▸ Data for this task
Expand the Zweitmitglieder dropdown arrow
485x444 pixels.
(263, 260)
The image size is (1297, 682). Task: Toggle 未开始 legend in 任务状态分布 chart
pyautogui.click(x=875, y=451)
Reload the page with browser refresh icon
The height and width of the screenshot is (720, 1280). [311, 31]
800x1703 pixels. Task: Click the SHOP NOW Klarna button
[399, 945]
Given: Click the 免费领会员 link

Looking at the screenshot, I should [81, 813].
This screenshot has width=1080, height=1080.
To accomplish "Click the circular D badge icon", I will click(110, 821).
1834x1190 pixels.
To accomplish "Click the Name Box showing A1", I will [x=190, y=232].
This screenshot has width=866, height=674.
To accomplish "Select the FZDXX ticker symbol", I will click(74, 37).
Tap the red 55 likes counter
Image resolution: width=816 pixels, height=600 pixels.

▸ What is needed
In your reply, write out all of the material exactly as it was given.

▸ Result
Expand the Zweitmitglieder dropdown arrow
485x444 pixels.
(263, 260)
The image size is (1297, 682). Task: Toggle 未开始 legend in 任务状态分布 chart
pyautogui.click(x=875, y=451)
Reload the page with browser refresh icon
The height and width of the screenshot is (720, 1280). [311, 31]
800x1703 pixels. Task: Click the SHOP NOW Klarna button
[399, 945]
Given: Click the 免费领会员 link

Looking at the screenshot, I should [81, 813].
This screenshot has width=1080, height=1080.
To accomplish "Click the circular D badge icon", I will click(110, 821).
1834x1190 pixels.
To accomplish "Click the Name Box showing A1", I will [x=190, y=232].
This screenshot has width=866, height=674.
To accomplish "Select the FZDXX ticker symbol", I will click(74, 37).
Tap the red 55 likes counter
Image resolution: width=816 pixels, height=600 pixels.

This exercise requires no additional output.